The Emperor appointed his adviser Mikhail Speransky to draw up plans for a constitution that was largely based on the Code Napoleon. Had Speransky got his way, Russia would have moved toward becoming a constitutional monarchy governed by a law-based bureaucratic state. But Alexander hesitated to implement his minister's proposals and, once Russia went to war with France, they were condemned by the conservative nobility, which mistrusted them because they were 'French'. Speransky fell from power - to be replaced by General Arakcheev, the Minister of War, as the outstanding influence on Alexander's reign in its second half, from 1812 to 1825. The harsh regime of Arakcheev's military settlements, where serf soldiers were dragooned into farming and other labour duties for the state, enraged the men of 1812, whose liberal sympathies had been born of respect for the soldiers in the ranks. When the Emperor, against their opposition, persevered with the military camps and put down the peasants' resistance with a brutal massacre, the Decembrists were enraged. 'The forcible imposition of the so-called military colonies was received with amazement and hostility', recalled Baron Vladimir Steigel. 'Does history show anything similar to this sudden seizure of entire villages, this taking over of the houses of peaceful cultivators, this expropriation of everything which they and their forefathers earned and their involuntary transformation into soldiers?'40 These officers had marched to Paris in the hope that Russia would become a modern European state. They had dreamed of a constitution where every Russian peasant would enjoy the rights of a citizen. But they came back disappointed men - to a Russia where the peasant was still treated as a slave. As
Volkonsky wrote, to return to Russia after Paris and London 'felt like going back to a prehistoric past'.41
The prince fell into the circle of Mikhail Orlov, an old school friend and fellow officer from 1812, who was well connected to the main Decembrist leaders in the south. At this stage the Decembrist movement was a small and secret circle of conspirators. It began in 1816, when six young Guards officers formed what they initially called the Union of Salvation, a clandestine organization committed to the establishment of a constitutional monarchy and a national parliament. From the start the officers were divided over how to bring this end about: some wanted to wait for the Tsar to die, whereupon they would refuse to swear their oath of allegiance to the next Tsar unless he put his name to their reforms (they would not break the oath they had already sworn to the present Tsar); but Alexander was not even forty years of age and some hotheads like Mikhail Lunin favoured the idea of regicide. In 1818 the society broke up - its more moderate members immediately regrouping as the Union of Welfare, with a rather vague programme of educational and philanthropic activities but no clear plan of action for revolt, although Count Orlov, a leading member of the Union, organized a brave petition to the Tsar calling for the abolition of serfdom.

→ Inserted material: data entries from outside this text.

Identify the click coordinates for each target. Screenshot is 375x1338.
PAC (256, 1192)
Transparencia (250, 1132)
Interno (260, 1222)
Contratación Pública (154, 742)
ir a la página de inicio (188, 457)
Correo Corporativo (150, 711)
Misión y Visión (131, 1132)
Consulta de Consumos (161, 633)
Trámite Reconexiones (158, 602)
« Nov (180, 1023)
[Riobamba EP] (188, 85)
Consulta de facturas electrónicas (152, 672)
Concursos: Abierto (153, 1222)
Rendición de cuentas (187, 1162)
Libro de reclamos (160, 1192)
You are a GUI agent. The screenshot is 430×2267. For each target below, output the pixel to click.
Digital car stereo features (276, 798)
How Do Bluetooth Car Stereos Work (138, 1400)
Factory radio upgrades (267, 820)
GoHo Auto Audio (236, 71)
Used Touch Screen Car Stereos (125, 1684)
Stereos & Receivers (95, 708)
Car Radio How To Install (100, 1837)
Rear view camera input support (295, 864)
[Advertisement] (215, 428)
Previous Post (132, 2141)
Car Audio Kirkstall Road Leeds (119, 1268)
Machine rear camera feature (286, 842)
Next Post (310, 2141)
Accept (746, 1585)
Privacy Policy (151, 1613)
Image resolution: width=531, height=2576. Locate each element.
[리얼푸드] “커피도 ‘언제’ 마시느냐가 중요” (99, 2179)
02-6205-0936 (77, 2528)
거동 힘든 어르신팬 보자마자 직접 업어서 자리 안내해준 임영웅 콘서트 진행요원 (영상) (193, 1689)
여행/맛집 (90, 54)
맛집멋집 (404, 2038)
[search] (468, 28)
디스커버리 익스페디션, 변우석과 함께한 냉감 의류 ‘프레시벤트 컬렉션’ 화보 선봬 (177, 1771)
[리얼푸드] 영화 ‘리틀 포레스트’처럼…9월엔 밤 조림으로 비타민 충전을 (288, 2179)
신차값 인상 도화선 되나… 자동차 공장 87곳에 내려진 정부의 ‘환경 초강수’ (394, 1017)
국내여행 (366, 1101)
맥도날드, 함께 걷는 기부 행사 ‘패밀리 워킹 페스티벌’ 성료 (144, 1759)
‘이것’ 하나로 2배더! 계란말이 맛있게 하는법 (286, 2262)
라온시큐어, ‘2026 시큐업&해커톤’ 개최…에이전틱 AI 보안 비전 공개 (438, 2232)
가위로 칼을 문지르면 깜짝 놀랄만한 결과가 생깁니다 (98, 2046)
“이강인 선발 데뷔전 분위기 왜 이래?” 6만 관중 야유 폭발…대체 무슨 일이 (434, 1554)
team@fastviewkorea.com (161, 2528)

Pushkin, who had friends in the Decembrist camp, characterized their conspiracy as no more than a game in these immortal (but, in Tsarist times, unpublishable) lines intended for his novel
'Twas all mere idle chatter
'Twixt Chateau-Lafite and Veuve Cliquot.
Friendly disputes, epigrams
Penetrating none too deep.
This science of sedition
Was just the fruit of boredom, of idleness,
The pranks of grown-up naughty boys.42
Without a plan for insurrection, the Union concentrated on developing its loose network of cells in Petersburg and Moscow, Kiev, Kishinev and other provincial garrison towns like Tulchin, the headquarters of the Second Army, where Volkonsky was an active member. Volkonsky
had entered Orlov's conspiracy through the Masonic Lodge in Kiev -a common means of entry into the Decembrist movement - where he also met the young Decembrist leader, Colonel Pavel Ivanovich Pestel.